(Collected data entries)
####

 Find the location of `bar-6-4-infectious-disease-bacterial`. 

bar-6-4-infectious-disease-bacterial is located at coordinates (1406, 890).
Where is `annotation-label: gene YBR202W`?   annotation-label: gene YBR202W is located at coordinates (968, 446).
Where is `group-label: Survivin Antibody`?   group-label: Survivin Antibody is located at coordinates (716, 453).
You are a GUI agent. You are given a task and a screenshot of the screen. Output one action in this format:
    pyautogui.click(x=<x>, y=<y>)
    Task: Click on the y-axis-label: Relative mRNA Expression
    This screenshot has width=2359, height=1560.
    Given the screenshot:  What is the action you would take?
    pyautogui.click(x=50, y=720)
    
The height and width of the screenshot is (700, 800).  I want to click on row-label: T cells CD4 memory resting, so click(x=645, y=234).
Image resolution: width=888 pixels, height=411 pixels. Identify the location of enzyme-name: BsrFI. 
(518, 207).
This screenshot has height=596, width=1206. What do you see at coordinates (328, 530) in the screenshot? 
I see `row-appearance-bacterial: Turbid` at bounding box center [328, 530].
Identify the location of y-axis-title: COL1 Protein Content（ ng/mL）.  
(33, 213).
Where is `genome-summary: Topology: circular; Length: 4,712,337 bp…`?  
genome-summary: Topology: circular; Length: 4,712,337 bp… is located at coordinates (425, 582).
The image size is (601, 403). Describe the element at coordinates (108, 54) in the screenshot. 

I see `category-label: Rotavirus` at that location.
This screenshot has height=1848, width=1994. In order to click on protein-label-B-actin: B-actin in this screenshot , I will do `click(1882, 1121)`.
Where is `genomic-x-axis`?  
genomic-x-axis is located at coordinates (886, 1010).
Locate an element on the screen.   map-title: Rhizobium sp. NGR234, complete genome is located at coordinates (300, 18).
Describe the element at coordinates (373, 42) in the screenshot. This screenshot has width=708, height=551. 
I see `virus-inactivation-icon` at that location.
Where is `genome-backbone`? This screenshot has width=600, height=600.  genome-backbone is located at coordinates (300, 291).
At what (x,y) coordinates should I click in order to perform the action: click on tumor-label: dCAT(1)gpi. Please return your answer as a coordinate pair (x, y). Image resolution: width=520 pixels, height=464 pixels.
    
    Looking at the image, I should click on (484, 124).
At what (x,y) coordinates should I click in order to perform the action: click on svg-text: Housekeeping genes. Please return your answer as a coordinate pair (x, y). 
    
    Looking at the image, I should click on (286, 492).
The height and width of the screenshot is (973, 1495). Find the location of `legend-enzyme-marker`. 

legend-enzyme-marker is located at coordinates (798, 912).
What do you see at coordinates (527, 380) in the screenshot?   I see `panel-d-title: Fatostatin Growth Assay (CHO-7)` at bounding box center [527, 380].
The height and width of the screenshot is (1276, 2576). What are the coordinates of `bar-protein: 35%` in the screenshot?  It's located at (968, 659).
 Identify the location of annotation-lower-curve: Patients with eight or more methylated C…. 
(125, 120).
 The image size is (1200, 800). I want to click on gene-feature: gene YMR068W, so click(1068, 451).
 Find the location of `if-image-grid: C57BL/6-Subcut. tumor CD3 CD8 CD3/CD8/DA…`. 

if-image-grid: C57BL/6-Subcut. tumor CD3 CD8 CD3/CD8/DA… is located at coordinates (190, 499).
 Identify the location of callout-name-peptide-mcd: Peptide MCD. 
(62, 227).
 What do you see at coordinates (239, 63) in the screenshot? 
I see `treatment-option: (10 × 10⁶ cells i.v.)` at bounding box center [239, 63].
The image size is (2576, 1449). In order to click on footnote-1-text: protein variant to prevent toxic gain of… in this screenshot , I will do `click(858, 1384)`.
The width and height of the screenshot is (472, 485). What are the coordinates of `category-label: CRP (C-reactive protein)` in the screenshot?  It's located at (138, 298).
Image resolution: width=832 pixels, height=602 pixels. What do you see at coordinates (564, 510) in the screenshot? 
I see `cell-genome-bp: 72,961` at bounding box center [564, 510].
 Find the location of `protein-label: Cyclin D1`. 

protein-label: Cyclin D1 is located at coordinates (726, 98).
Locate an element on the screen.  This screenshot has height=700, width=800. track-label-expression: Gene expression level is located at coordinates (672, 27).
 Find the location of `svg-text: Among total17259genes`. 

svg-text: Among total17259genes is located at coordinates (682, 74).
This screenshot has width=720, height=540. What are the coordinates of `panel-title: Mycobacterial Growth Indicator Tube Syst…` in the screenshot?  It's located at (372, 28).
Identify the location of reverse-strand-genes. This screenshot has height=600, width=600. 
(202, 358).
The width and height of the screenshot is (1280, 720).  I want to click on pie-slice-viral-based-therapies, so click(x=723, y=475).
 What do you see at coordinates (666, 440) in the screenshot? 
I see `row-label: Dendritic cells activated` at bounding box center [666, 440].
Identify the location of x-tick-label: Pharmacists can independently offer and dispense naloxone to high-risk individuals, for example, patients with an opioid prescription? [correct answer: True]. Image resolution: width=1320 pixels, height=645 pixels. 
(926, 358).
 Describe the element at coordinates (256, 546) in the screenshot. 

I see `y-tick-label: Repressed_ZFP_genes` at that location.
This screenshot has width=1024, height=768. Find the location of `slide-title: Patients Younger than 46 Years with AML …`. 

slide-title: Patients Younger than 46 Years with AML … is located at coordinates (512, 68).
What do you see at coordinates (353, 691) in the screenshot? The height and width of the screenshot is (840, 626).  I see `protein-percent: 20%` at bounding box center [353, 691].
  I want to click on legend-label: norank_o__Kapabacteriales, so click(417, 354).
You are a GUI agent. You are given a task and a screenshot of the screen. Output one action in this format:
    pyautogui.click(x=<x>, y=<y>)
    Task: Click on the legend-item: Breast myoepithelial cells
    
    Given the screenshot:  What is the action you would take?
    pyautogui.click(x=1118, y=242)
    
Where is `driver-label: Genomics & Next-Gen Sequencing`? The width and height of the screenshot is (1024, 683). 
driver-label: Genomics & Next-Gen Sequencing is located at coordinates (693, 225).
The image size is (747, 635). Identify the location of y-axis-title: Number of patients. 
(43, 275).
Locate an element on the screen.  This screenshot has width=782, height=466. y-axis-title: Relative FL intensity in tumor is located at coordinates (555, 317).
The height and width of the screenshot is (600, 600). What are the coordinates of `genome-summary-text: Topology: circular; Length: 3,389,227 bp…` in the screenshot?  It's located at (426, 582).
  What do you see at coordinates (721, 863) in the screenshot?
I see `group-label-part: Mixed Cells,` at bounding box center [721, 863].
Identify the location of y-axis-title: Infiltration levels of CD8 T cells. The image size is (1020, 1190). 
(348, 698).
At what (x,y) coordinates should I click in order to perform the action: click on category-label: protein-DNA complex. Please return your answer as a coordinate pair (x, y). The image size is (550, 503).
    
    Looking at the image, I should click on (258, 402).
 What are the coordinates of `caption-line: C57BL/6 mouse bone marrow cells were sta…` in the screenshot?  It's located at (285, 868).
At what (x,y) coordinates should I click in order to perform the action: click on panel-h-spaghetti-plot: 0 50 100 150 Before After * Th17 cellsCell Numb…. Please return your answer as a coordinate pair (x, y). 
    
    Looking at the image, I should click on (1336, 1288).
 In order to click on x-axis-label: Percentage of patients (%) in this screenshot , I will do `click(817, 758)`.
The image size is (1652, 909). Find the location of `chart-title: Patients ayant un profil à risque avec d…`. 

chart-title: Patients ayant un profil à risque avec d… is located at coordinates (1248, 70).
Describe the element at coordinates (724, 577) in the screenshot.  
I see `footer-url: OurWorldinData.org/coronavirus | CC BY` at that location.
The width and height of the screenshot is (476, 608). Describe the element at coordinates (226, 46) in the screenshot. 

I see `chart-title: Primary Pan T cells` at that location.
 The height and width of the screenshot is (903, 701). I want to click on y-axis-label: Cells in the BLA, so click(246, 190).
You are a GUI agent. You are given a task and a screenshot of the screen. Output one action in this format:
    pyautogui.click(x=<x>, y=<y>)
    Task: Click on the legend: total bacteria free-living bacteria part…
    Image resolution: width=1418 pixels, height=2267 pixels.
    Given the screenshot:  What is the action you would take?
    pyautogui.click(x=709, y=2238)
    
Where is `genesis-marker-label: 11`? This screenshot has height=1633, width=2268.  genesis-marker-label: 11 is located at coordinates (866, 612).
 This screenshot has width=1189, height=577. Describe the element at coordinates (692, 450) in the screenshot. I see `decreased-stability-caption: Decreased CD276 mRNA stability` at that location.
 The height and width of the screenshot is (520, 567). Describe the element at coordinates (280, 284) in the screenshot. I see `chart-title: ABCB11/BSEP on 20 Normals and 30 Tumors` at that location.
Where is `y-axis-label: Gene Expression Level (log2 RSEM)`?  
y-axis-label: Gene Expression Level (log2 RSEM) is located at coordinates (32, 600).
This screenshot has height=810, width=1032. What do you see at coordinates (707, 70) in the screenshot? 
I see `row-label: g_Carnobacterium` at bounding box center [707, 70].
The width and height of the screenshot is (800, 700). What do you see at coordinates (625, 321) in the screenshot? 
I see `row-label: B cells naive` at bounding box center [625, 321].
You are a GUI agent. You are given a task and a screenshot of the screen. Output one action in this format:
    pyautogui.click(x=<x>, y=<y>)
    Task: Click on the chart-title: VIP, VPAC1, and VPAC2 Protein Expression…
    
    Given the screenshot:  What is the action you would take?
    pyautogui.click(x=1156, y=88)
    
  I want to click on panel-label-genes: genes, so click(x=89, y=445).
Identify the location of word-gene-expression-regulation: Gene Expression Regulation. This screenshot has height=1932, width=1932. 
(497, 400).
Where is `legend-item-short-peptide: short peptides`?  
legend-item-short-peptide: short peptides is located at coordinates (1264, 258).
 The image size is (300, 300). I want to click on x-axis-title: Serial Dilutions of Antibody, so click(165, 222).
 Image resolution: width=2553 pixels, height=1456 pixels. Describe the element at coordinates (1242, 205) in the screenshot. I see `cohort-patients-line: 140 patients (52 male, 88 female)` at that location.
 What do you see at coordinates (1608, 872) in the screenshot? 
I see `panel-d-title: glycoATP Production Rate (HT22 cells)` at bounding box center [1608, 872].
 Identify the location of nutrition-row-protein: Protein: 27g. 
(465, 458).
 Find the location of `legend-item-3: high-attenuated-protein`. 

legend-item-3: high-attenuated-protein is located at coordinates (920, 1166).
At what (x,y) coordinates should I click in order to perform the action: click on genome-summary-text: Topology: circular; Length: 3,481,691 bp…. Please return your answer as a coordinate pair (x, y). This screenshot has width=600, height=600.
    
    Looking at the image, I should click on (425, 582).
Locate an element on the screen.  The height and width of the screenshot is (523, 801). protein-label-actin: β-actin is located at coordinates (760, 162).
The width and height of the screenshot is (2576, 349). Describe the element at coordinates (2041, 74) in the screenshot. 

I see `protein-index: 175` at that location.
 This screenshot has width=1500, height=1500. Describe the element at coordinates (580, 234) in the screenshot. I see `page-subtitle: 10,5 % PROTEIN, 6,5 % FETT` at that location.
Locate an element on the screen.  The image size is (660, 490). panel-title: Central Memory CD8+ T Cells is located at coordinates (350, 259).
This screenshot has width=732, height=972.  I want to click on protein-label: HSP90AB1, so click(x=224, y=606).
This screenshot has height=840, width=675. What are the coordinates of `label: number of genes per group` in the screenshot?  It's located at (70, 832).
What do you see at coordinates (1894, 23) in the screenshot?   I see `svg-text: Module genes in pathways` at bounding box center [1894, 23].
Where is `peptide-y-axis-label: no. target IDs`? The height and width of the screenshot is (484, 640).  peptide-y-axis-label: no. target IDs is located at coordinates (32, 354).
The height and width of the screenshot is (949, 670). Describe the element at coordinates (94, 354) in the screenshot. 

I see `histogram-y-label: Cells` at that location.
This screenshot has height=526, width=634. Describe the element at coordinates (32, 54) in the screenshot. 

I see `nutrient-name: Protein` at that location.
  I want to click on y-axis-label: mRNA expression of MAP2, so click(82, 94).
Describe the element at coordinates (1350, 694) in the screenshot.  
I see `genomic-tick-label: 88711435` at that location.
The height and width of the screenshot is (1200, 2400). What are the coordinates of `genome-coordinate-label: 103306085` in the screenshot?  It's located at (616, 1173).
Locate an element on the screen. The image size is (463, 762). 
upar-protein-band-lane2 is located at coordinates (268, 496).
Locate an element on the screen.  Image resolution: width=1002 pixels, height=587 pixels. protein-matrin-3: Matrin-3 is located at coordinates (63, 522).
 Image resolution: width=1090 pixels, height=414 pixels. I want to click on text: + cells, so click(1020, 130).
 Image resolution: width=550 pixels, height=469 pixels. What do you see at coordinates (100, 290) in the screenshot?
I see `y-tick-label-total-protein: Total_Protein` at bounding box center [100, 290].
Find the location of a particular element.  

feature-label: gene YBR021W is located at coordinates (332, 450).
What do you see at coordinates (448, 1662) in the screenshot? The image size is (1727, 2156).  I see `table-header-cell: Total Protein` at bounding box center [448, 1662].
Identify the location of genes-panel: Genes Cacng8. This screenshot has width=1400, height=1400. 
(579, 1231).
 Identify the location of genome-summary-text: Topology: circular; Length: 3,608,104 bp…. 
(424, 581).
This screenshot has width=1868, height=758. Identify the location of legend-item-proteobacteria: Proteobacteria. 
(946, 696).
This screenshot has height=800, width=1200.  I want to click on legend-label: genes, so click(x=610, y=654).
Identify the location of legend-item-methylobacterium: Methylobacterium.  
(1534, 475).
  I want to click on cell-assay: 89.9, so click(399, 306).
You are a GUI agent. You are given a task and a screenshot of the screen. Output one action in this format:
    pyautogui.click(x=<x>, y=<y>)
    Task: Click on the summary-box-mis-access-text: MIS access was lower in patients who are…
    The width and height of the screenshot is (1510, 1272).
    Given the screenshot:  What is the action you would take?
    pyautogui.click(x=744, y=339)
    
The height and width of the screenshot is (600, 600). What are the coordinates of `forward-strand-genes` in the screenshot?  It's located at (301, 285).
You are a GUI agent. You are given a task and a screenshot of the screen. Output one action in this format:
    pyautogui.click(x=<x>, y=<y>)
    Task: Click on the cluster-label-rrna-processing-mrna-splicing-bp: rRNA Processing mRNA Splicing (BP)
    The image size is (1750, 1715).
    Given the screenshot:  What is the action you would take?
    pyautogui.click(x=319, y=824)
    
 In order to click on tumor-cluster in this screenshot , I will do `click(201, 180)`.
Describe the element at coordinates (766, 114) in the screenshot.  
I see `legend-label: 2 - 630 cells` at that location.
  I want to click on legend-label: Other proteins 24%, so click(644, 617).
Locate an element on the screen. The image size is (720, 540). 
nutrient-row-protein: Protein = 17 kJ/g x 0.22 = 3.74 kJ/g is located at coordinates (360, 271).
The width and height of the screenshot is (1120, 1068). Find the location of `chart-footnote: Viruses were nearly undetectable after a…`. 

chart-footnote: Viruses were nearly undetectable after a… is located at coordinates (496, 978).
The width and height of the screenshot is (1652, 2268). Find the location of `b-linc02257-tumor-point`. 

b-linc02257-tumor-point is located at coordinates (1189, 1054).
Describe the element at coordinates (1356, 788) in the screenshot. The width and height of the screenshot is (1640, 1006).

####

## TO DO
Using only the data above, copy out the lines that include the word "cluster".

## OUTPUT BELOW
    Task: Click on the cluster-label-rrna-processing-mrna-splicing-bp: rRNA Processing mRNA Splicing (BP)
 In order to click on tumor-cluster in this screenshot , I will do `click(201, 180)`.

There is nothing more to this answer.